Don’t worry it will grow back ………

Well my boob won’t, unless I am a strange mutation after all.  Hair – yes, but let me tell you growing back from bald is the longest wait of your life.

The year following active treatment ended my confidence, that had initially soared for seeing off cancer and having No Evidence of Disease (NED) dropped as reality took over, feeling uncomfortable with the no style short style hair, the traitorous eyebrows that never grew back and my stubby eyelashes, oh and hard to shake Tamoxifen pounds I wanted to hibernate.

Between 2012 and 2014 every woman seemed to have HD eyebrows, doubly long lashes and waist length hair.  I had a pair of eyebrows drawn on with a sharpie – to stop them rubbing off, and slow growing chemo curls.

Don’t hate, appreciate…..

In truth your body is a miracle, just as it can stretch and accommodate a growing baby, it can defragment from cancer treatment and pull back together.

It’s not even 3 years since I finished chemo and I have hair I can flick, and twirl round my fingers, and hide behind again, oh boy that feels good. To reassure anyone currently in treatment, no product advertised makes it grow faster or thicker, it just takes time. Obviously my nails grew back, my eyelashes too, not as full as they were before but that’s a potential side effect of being thrust into a premature menopause from Tamoxifen.

It’s widely reported that women diagnosed with breast cancer face high rates of anxiety, depression and decreased self-esteem. Whilst going through treatment everyone is behind you regarding you a hero for battling the bad C word. Once the active treatment ends, you are left piecing back together your life and body parts potentially.

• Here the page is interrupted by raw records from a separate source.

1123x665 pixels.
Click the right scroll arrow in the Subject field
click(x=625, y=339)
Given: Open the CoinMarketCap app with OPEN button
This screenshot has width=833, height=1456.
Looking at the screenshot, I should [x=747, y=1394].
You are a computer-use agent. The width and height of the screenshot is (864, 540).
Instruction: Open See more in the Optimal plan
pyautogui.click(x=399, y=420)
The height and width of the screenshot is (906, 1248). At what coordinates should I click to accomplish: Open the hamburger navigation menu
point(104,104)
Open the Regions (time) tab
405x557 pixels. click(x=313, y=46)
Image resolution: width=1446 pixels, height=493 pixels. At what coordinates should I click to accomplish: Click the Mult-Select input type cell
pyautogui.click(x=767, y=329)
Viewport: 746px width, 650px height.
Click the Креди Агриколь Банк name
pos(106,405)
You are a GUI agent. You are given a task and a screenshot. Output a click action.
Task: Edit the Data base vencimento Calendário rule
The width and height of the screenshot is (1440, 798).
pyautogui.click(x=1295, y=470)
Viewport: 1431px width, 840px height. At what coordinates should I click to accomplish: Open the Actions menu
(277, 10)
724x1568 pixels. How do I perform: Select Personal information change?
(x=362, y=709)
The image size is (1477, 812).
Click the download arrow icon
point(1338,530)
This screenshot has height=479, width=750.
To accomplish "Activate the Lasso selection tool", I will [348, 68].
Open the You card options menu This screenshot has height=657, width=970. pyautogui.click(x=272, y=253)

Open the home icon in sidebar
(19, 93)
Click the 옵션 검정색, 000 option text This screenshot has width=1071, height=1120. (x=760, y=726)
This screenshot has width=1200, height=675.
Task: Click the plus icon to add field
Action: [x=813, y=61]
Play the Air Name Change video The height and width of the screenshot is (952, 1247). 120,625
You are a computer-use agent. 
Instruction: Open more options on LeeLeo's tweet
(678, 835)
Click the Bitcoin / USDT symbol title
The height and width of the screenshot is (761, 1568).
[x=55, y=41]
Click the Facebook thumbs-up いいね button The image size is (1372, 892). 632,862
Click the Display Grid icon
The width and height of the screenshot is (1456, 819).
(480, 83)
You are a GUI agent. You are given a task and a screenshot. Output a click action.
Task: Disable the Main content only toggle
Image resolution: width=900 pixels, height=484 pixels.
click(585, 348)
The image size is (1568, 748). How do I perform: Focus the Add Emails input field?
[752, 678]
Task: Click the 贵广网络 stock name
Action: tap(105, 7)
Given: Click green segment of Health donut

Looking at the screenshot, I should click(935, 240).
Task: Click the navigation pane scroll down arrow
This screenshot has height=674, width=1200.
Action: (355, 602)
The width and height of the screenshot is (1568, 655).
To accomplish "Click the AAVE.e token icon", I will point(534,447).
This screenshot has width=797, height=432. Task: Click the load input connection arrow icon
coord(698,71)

I am always saddened when I read about women who feel they have been ‘mutilated’ and can’t look at their scars. Women whose partners or husbands leave them as they too can’t cope with the physical, psychological and emotional changes that cancer leaves you with.

I was dating prior to my diagnosis, and I haven’t since. Why? I consider this a process that I’ve been working through, I had to work through loving me fully and wholly first. Guess also after all I’ve been through this hasn’t actually been a priority – a) Beat Cancer b) get a boyfriend

Ok admittedly perhaps I was too fearful to show my vulnerability and face rejection for exposing my own unique lopsided beauty before now. It all takes time. For anyone else in the minority, as it certainly feels that ‘being single during cancer or beyond’ is a minority, when you read the thousands of threads praising loving husbands, Hang in there.  People will tell you that, ‘someone who really loves you won’t care.’  The person who probably said that wasn’t single!!

My advice – be your own cheerleader, love yourself and let your body and confidence repair. Once you start to feel this returning, opportunities will appear too. I did a search to find threads, blogs and articles from other single women post breast cancer who had not had reconstruction and found barely anything. So I guess we have to be the ones to step out boldly and do this, what have we go to lose? Remember if the dates going badly, whip out the prosthesis and watch him run.